Brooklyn Paper is a weekly newspaper that covers news related exclusively to the New York City borough of Brooklyn. Brooklyn Paper covers news and cultural events throughout the borough, using different mastheads for neighborhoods such as Park Slope, Brooklyn Heights, Bay Ridge, etc. In addition to news coverage, the paper also publishes a weekly entertainment guide entitled GO Brooklyn. It was founded in 1978.

Though the various print editions are published once a week, Brooklyn Paper's website is updated every weekday with stories.

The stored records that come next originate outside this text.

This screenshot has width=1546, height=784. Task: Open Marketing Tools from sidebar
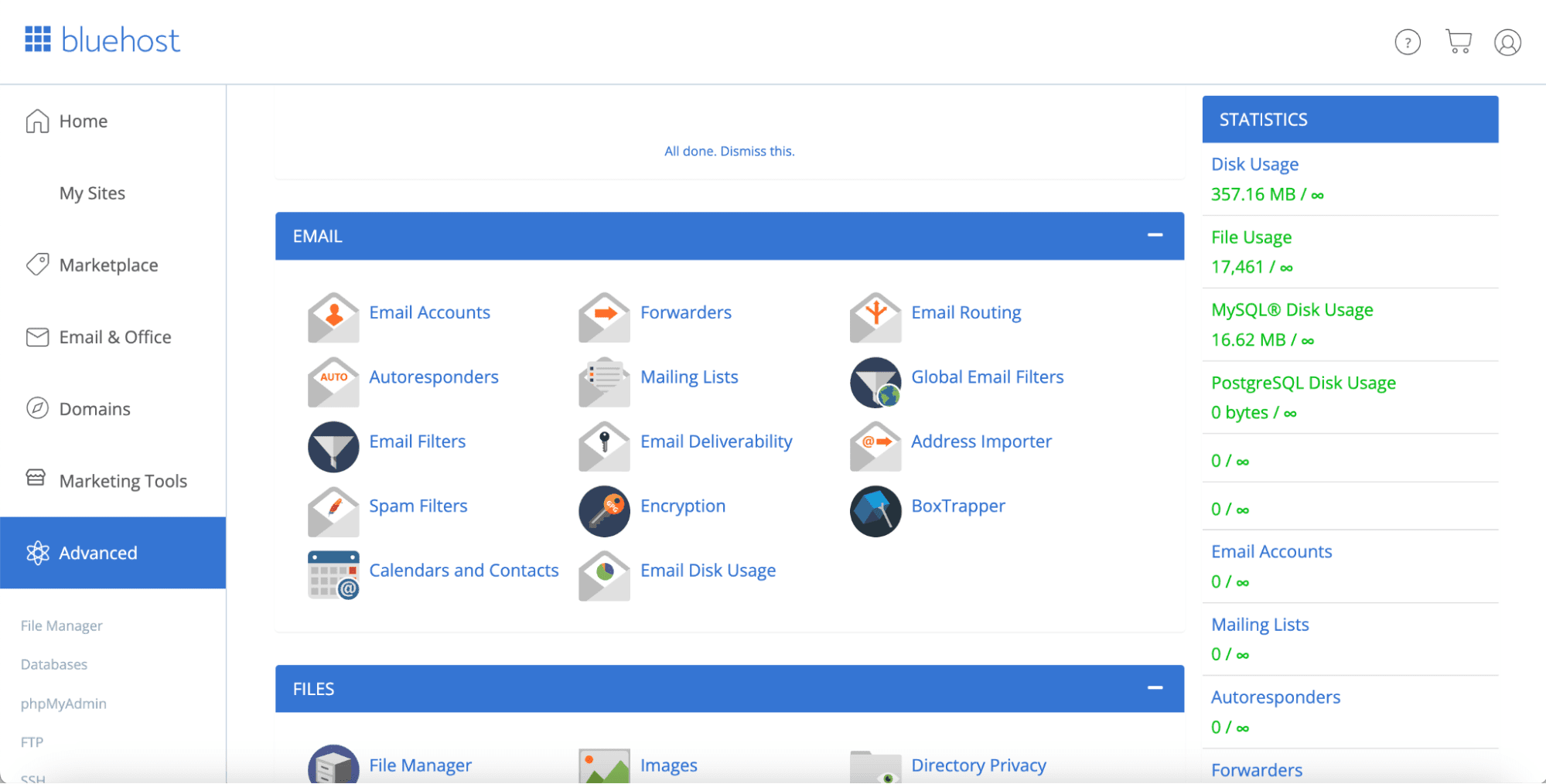pos(123,480)
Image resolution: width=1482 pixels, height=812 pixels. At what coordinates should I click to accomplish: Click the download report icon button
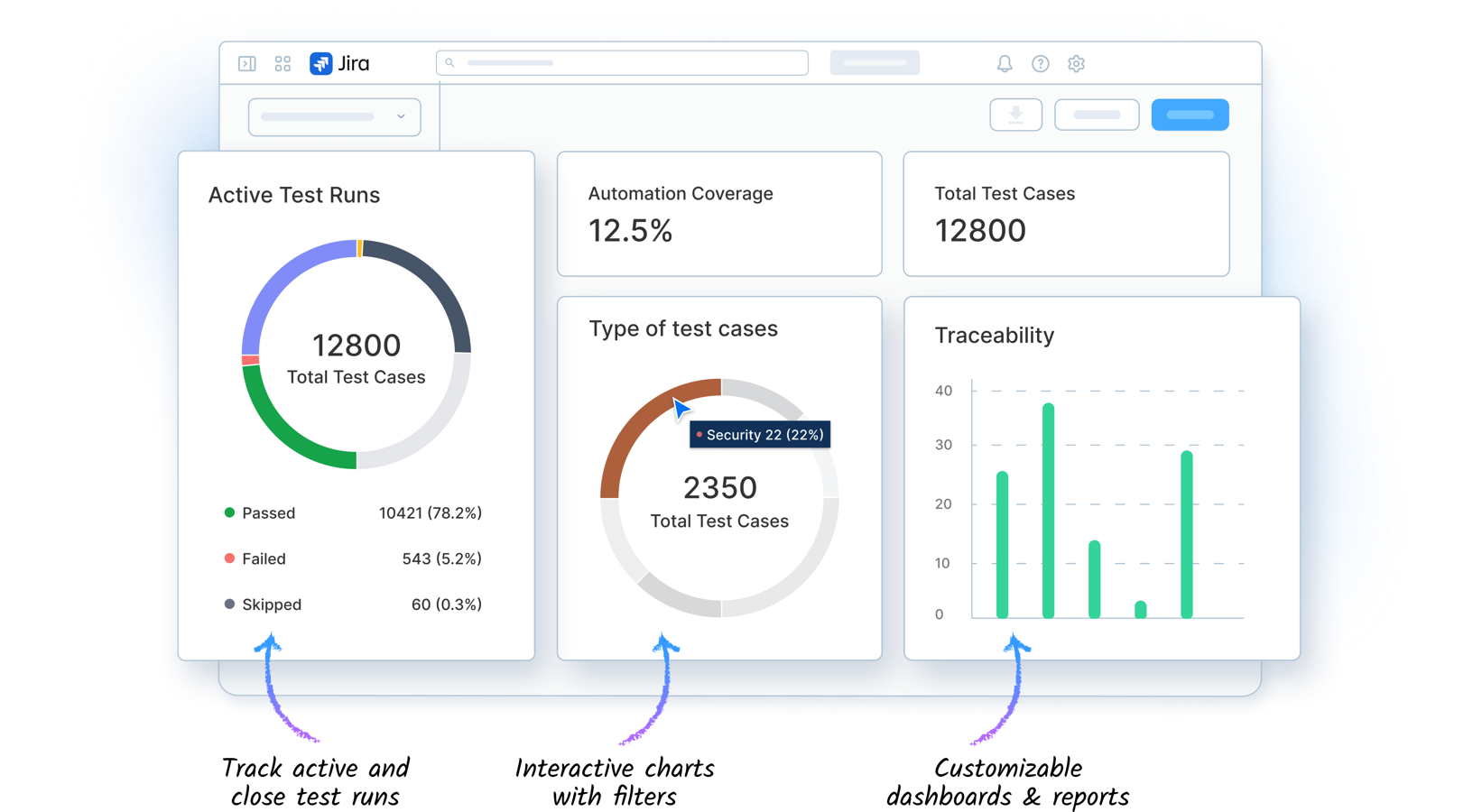[x=1015, y=115]
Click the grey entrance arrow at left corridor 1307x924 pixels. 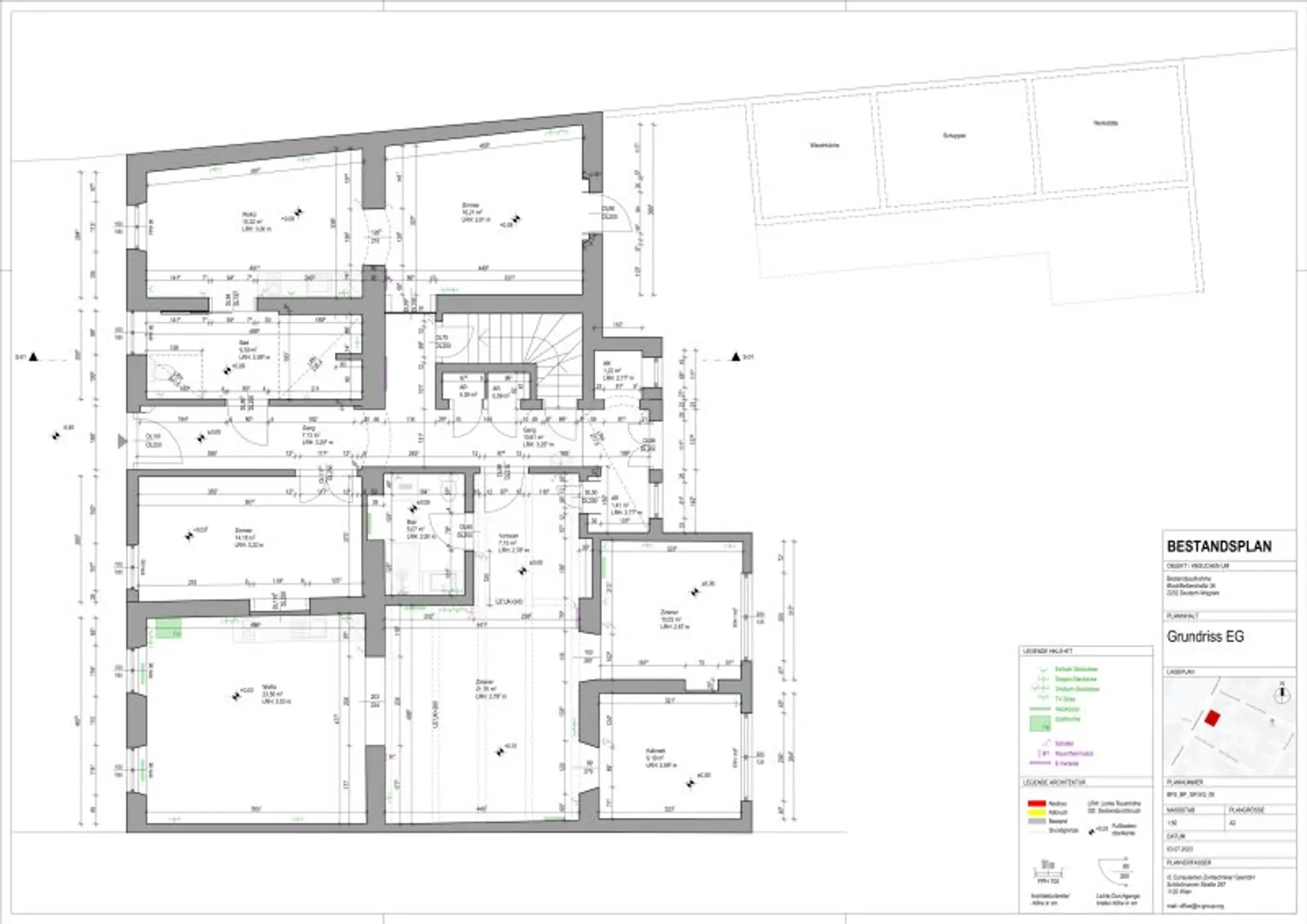[x=122, y=442]
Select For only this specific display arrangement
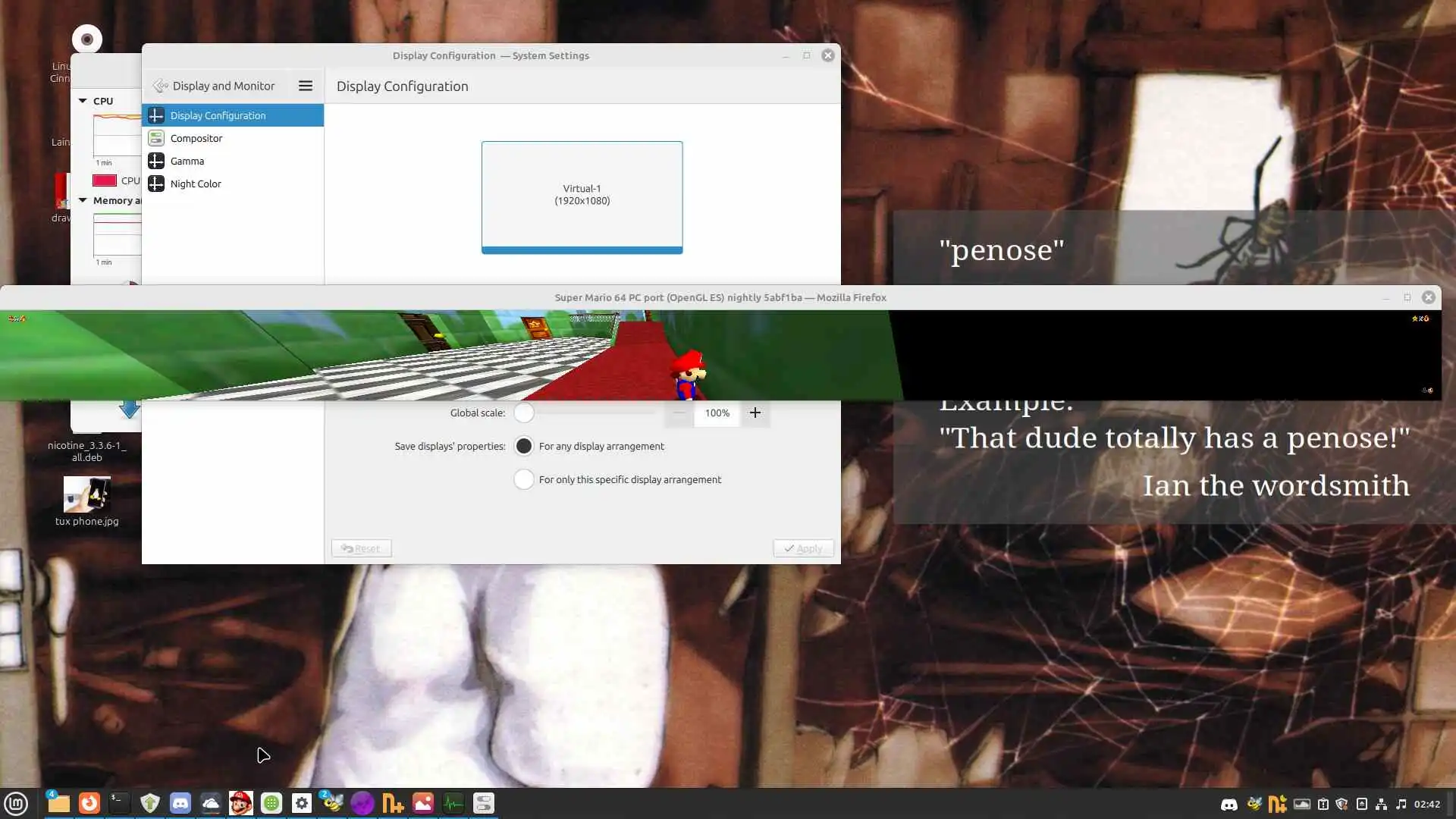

In January 2007, the company name "Brooklyn Papers" was renamed "The Brooklyn Paper", and the local editions (The Park Slope Paper, The Bay Ridge Paper) were all renamed The Brooklyn Paper with the local edition printed under the title. The local editions currently include The Bay Ridge Courier (covering Bay Ridge, Dyker Heights, and Bensonhurst), Brooklyn Paper, (covering Brooklyn Heights, Downtown, Cobble Hill, and all of northern Brooklyn), The Park Slope Courier (covering Park Slope, Crown Heights, Carroll Gardens, and Gowanus), Bay News (covering Coney Island, Gravesend, and Brighton Beach), and The Mill-Marine Courier (covering Mill Basin, Marine Park, Sheepshead Bay, and Canarsie).

The paper was bought by News Corporation in 2009. News Corporation had previously acquired the Courier-Life chain of Brooklyn papers in 2006. In 2014, News Corp sold its Community Newspaper Group to former company executive Les Goodstein and his wife Jennifer.

Schneps Media acquired Brooklyn Paper in September 2018 after purchasing its parent company, Community News Group.